Return, from the lines below, each one that includes the word "will".

━━━ Excerpted records ━━━

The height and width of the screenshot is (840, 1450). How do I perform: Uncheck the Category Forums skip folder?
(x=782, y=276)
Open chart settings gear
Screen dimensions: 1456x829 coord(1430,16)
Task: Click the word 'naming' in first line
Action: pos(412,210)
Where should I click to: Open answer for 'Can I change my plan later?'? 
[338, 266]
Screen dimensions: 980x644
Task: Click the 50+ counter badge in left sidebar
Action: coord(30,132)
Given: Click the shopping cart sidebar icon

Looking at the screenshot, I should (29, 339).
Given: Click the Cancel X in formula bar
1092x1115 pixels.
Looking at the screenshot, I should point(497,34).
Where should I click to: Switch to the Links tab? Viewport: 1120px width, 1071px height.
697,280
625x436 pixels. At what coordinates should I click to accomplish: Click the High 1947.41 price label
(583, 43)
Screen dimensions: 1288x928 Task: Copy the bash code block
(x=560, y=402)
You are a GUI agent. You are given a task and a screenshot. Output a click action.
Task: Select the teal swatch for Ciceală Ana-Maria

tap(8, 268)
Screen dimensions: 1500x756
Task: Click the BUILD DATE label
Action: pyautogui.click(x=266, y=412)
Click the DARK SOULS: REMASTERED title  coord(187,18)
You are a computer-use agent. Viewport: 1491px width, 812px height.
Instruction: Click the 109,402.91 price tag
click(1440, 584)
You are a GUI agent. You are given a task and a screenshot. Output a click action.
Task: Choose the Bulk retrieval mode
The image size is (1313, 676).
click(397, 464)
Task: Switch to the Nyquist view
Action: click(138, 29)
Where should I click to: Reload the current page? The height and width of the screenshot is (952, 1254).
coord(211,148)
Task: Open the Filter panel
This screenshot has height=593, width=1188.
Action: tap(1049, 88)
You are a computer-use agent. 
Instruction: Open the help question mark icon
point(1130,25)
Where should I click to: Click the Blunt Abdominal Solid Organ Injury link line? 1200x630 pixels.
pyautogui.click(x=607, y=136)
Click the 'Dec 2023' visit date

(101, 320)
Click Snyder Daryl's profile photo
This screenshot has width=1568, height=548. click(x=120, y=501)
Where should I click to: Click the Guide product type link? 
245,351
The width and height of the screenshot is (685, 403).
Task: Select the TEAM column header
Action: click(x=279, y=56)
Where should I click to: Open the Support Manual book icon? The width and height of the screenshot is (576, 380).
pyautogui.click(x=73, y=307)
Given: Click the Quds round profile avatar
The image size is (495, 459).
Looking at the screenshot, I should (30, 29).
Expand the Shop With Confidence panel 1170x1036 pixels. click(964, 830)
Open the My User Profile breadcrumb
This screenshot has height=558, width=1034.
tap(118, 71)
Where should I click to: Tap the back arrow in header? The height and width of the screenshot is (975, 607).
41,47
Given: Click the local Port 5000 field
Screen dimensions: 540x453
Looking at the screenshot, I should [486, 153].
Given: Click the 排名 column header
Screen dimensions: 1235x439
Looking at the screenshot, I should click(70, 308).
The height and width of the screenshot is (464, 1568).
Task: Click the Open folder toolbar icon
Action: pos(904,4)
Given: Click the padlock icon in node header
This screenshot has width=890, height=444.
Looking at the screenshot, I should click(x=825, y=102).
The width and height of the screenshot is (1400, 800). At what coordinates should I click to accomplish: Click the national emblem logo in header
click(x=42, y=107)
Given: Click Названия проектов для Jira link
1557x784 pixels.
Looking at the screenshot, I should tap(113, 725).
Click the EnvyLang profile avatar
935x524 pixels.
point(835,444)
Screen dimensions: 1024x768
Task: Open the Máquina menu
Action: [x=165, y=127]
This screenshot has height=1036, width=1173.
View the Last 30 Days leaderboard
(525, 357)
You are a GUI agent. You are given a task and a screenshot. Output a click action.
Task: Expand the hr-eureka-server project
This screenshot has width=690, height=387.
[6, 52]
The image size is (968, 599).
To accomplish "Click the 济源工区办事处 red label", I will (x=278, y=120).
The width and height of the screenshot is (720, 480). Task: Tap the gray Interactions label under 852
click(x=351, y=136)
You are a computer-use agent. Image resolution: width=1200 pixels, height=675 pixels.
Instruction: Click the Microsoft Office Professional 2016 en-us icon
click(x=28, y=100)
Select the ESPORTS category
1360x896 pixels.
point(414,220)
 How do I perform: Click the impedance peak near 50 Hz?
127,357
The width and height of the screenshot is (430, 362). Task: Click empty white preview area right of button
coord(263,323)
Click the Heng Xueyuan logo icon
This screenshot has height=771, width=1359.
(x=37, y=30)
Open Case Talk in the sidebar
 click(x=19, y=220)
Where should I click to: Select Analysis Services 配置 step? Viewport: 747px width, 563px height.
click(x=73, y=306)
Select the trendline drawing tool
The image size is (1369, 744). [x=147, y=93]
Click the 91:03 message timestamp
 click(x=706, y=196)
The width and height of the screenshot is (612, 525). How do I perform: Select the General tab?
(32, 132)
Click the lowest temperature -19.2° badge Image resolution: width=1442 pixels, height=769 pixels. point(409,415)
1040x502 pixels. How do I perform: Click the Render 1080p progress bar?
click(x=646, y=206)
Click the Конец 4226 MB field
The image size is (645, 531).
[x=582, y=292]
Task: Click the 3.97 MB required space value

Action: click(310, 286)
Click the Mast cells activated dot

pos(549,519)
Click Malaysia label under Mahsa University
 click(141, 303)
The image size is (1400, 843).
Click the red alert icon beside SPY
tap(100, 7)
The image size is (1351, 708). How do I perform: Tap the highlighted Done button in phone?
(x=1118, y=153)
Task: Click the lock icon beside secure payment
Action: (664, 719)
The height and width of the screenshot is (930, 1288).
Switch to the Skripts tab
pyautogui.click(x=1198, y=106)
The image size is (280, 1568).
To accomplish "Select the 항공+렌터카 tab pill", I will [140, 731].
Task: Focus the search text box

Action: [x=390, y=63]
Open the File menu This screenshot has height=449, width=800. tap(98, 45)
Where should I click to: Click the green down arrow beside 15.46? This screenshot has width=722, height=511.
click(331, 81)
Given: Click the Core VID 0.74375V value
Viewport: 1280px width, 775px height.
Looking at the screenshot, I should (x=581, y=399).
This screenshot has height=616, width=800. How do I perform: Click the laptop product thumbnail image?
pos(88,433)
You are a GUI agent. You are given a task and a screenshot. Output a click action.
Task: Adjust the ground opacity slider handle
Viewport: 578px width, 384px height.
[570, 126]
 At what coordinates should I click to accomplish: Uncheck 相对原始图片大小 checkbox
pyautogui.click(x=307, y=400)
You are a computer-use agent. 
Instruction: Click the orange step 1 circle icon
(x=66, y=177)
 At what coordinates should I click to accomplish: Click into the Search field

━━━

Final answer:
To accomplish "Click the 济源工区办事处 red label", I will (x=278, y=120).
To accomplish "Select the 항공+렌터카 tab pill", I will [140, 731].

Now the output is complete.